Your bones are in a constant state of turnover throughout life- as some bone cells dissolve, others form. Amazingly, this means that every 10 years or so you completely replace most of your own skeleton! However, if for some reason, the loss of bone is greater than the growth of new bone, this can gradually lead to a condition called Osteoporosis, with thinning of the bones and a higher risk of fractures (broken bones). Osteoporosis is sometimes picked up when a person breaks a bone from a low impact injury, and can be confirmed by performing a bone density scan (dexa scan). Whilst Osteoporosis runs in families, there are a number of other risk factors.
Menopause or Amenorrhoea
Women are much more likely to get Osteoporosis than men. When oestrogen levels drop following menopause, this has an effect on bone density. Women who have an early menopause, due to a medical condition or following surgical removal of the ovaries, are particularly at risk. Women whose periods stop for prolonged lengths of time (amenorrhoea), for example due to over-training, weight loss or over-dieting, may also be at risk of Osteoporosis.
Other hormone problems
In men, testosterone gets converted to oestrogen, which helps to maintain bone density. If testosterone is low, this can lead to Osteoporosis. Other hormones that regulate bone density include parathyroid hormone, growth hormone and thyroid hormone. The parathyroid glands are adjacent to the thyroid gland in your neck- if you produce too much parathyroid hormone (hyperparathyroidism), you can lose calcium in your urine. A lack of calcium leads to lower bone density.Low levels of growth hormone (which is made in the pituitary gland) and high levels of thyroid hormone (hyperthyroidism)may also lead to Osteoporosis.
Low Calcium or Vitamin D levels
Calcium is an essential ingredient for bone formation. If you have low calcium, due to a poor diet or due to a medical condition, it can lead to Osteoporosis.

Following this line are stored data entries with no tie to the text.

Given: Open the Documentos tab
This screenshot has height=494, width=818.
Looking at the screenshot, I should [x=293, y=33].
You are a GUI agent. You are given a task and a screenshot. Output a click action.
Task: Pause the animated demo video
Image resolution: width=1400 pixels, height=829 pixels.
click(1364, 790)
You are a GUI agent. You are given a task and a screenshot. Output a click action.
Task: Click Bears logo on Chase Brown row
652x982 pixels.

Vitamin D helps your body to absorb and use calcium efficiently. If you have low levels of Vitamin D, for example due to inadequate sunlight exposure or poor intake in your diet, this can lead to reduced bone density.
Being Physically Inactive
If bones are not subjected to regular physical exercise and activity, they get weaker over time. This can simply be due to a sedentary lifestyle, or may be due to a health issue that causes a person to have reduced mobility.
Smoking and alcohol
Smokers tend to have lower bone density than non-smokers. It appears that smoking may have a toxic effect on the bone cells, as well as disrupting how the body uses Vitamin D, calcium and oestrogen. Excess alcohol can also affect bone growth and loss of calcium.

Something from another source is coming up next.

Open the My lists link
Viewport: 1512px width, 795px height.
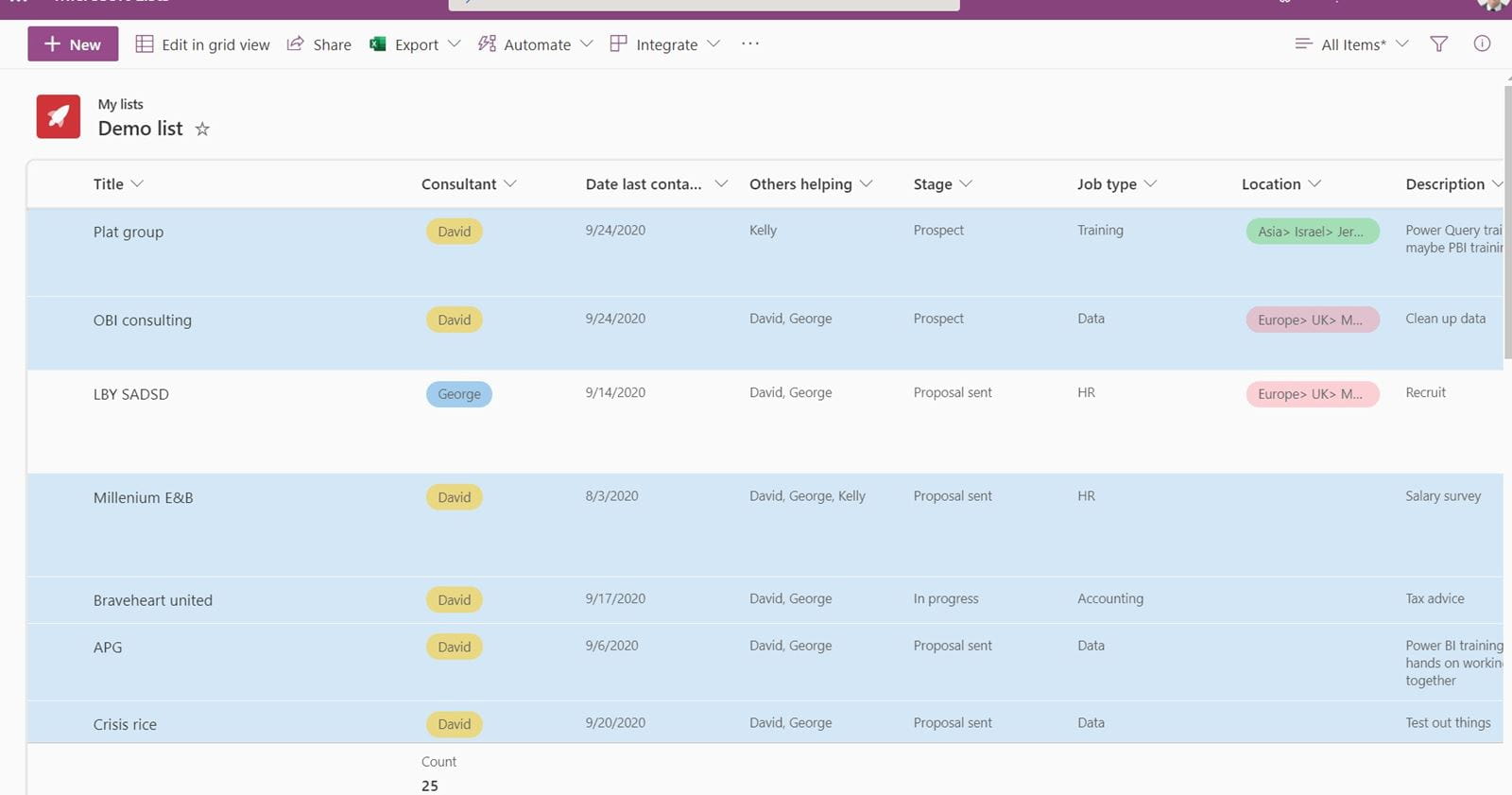click(x=121, y=104)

Certain medications can increase the risk of osteoporosis. Steroid medications (i.e. cortisone or prednisolone) are particularly likely to cause reduced bone density. Other culprits include medications used to treat Epilepsy.
Other Chronic Disease
Many chronic diseases can lead to Osteoporosis over time. These include Rheumatoid Arthritis, Chronic Kidney Disease, Chronic Liver Disease, Coeliac Disease, Inflammatory Bowel Disease (such as Crohn’s or Ulcerative Colitis), Multiple Myeloma and Lupus. Being either underweight or obese can also be a risk factor for Osteoporosis.
If you’ve had a broken bone (fracture) from a low impact injury, or you are simply concerned about your risk of Osteoporosis, you may require a Dexa scan (bone density scan) and other investigations. Speak to your doctor, who will be able to advise you further.